Crystal the Glaceon said:


> I am not having that issue (Chrome, Linux Mint, 720P monitor)


Monitor? You talking about PC he said MOBILE, like cellphones.


----------



## VinsCool (Sep 4, 2016)

Crystal the Glaceon said:


> I am not having that issue (Chrome, Linux Mint, 720P monitor)


_Mobile
_
On my phone I mean


----------



## Sonic Angel Knight (Sep 4, 2016)

VinsCool said:


> _Mobile
> _
> On my phone I mean



I see no problem. I'm using chrome as well. (SORRY FOR RESOLUTION, IS HOW MY DEVICES TAKE SCREEN SHOTS)
Is it updated to the latest version? Maybe is possible to fix in the accessabilites option? You using landscape or portrait modes?


----------



## The Catboy (Sep 4, 2016)

VinsCool said:


> _Mobile
> _
> On my phone I mean


My phone doesn't even try


----------



## Sonic Angel Knight (Sep 4, 2016)

Are any of you using landscape mode or portrait? 

@Crystal the Glaceon You have 7 Fanmail letters honey, aren't you gonna least read them?


----------



## VinsCool (Sep 4, 2016)

Crystal the Glaceon said:


> My phone doesn't even try


Yup. Same thing.



 

Also, why don't you reply to your PMs? O.o


----------



## The Catboy (Sep 4, 2016)

VinsCool said:


> Yup. Same thing.
> 
> Also, why don't you reply to your PMs? O.o


It's hard being a slut


----------



## Sonic Angel Knight (Sep 4, 2016)

Maybe try switching to request desktop mode? I don't have to but it could help?
Also perahps is something in the accessibilitys of either chrome or the android settings.
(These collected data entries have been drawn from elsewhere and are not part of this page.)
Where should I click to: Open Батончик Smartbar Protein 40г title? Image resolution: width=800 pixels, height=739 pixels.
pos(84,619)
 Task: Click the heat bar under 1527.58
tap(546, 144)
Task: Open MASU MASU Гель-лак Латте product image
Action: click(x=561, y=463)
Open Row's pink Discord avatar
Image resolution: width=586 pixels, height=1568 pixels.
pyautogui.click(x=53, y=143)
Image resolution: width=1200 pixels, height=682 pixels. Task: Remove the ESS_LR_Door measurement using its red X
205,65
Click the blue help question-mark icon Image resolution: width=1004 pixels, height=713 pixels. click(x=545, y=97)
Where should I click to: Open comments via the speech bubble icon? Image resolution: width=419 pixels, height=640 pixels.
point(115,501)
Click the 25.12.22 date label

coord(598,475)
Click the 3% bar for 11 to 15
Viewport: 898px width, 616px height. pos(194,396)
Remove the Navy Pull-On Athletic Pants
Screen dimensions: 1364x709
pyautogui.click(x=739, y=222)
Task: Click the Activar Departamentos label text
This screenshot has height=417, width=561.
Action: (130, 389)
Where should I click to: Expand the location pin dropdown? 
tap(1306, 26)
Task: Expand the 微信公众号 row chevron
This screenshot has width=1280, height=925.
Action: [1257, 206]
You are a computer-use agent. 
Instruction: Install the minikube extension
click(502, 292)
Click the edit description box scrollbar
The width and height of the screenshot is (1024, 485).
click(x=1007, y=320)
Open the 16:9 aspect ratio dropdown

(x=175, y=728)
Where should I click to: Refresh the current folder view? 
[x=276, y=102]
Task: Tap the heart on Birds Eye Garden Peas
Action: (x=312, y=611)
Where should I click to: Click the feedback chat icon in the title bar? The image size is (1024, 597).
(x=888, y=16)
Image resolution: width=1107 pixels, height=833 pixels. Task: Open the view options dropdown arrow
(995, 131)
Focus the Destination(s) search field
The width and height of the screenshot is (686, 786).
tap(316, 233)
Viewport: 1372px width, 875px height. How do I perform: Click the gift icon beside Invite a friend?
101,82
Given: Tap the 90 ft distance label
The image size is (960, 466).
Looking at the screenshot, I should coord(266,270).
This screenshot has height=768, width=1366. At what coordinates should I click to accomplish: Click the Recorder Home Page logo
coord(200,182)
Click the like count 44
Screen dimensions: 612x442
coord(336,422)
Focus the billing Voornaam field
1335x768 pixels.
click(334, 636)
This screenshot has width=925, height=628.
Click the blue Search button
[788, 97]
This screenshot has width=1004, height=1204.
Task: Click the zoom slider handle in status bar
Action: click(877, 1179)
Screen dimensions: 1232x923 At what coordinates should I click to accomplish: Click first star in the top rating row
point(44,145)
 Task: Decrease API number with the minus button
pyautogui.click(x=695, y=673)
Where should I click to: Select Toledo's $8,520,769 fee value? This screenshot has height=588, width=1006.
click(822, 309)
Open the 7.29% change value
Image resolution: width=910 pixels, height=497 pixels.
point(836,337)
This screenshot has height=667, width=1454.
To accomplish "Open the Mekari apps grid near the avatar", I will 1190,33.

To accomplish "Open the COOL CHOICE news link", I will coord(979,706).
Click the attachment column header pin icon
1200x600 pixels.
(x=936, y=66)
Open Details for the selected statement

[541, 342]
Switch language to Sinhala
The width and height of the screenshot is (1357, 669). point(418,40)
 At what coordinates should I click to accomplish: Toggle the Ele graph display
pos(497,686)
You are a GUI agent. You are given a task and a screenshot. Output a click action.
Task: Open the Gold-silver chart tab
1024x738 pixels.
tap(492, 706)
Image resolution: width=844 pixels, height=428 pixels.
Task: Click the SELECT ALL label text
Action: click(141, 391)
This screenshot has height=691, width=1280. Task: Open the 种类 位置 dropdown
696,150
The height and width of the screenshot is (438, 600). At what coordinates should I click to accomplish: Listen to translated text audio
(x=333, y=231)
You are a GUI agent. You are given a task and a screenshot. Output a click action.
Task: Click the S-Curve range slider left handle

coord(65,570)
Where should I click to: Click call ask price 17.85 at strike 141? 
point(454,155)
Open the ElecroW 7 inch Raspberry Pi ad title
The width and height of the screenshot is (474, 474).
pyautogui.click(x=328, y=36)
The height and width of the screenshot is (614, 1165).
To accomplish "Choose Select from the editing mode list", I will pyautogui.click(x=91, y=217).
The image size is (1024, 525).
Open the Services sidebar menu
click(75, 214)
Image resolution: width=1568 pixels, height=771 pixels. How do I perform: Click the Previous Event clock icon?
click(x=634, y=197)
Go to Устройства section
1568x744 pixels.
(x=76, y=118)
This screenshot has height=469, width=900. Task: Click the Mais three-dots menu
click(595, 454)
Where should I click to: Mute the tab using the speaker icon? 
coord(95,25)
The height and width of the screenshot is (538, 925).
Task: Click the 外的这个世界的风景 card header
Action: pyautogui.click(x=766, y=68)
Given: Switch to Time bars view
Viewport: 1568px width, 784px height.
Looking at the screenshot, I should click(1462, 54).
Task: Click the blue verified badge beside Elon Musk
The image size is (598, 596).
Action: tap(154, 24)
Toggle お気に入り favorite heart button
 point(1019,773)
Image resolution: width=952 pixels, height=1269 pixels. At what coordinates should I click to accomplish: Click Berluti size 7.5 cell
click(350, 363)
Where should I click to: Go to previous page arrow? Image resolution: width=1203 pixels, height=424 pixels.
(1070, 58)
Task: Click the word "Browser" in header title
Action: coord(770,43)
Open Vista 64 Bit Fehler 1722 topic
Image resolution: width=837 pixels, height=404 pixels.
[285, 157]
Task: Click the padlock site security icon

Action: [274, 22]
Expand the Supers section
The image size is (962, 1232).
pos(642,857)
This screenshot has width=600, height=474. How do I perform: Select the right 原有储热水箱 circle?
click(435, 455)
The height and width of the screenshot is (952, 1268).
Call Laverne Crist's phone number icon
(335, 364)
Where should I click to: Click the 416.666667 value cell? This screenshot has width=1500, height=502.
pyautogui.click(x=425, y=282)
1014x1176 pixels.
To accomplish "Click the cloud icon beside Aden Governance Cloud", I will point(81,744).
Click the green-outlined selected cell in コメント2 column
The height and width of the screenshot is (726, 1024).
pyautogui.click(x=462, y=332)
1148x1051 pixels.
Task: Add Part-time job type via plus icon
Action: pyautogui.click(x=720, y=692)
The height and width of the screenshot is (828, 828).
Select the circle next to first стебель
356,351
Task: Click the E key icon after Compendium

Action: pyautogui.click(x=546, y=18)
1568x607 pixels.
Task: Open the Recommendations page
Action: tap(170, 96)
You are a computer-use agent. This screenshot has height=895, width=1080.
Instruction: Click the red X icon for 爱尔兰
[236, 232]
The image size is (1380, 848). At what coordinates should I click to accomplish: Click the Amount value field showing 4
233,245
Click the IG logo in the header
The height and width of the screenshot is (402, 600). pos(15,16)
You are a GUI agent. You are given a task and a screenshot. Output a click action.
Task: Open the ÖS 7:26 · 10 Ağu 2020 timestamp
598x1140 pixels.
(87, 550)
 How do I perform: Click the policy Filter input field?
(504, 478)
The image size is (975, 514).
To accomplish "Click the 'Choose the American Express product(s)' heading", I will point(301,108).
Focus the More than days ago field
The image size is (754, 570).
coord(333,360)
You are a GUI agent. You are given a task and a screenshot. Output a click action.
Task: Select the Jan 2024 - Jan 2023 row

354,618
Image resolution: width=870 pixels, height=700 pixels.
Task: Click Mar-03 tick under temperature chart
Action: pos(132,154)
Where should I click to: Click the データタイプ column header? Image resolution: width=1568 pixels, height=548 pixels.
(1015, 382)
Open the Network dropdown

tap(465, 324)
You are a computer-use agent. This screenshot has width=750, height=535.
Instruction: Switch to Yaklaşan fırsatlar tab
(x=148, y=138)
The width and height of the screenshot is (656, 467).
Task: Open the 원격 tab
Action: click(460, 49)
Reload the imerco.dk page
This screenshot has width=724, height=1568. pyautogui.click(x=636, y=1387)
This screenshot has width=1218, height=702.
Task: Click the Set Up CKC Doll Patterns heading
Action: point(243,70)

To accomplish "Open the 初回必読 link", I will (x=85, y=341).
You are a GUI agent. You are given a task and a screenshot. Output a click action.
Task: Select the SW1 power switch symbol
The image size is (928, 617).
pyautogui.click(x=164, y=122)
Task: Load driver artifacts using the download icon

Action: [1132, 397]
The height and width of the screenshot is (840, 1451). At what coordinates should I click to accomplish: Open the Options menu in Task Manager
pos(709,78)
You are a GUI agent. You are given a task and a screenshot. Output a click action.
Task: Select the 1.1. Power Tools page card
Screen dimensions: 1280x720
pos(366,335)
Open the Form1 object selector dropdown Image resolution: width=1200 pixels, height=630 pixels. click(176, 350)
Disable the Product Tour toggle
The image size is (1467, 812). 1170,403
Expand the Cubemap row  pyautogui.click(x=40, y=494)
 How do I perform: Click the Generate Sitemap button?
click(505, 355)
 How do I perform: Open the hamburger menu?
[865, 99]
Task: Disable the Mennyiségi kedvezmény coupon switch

--------------------- MERGED ---------------------------



Crystal the Glaceon said:


> It's hard being a slut


That is your respose?


----------



## SomeGamer (Sep 4, 2016)

Same here, Chrome on Marshmallow.


----------



## Sicklyboy (Sep 4, 2016)

Surprised you guys noticed already.

This new feature is a WIP.  There's still some tweaking to do to it, and this may not be the final implementation of it either.


----------



## Sonic Angel Knight (Sep 4, 2016)

Sicklyboy said:


> Surprised you guys noticed already.
> 
> This new feature is a WIP.  There's still some tweaking to do to it, and this may not be the final implementation of it either.


How could they have noticed? They can't even see it. LOL


----------



## the_randomizer (Sep 4, 2016)

I can see it just fine


----------



## SomeGamer (Sep 4, 2016)

the_randomizer said:


> I can see it just fine


On mobile?


----------



## cearp (Sep 4, 2016)

it's nice, i noticed it just a few minutes ago too, although i don't know if it is obvious enough?
i'm not sure if everyone would notice it.  but yeah, thanks mods.


----------



## the_randomizer (Sep 4, 2016)

SomeGamer said:


> On mobile?



Mobile, I don't access this site on mobile, I only browse it on PC.


----------



## Sonic Angel Knight (Sep 4, 2016)

In case anyone didn't noticed.... (I DID) There is a new indicator of the "OP" In each topic. Is found at the left where the user profile info is. It stands for original postet, The one who created the topic/thread, it is there only for this reasons so if you see it you know who made it. I just wanted to point that out. 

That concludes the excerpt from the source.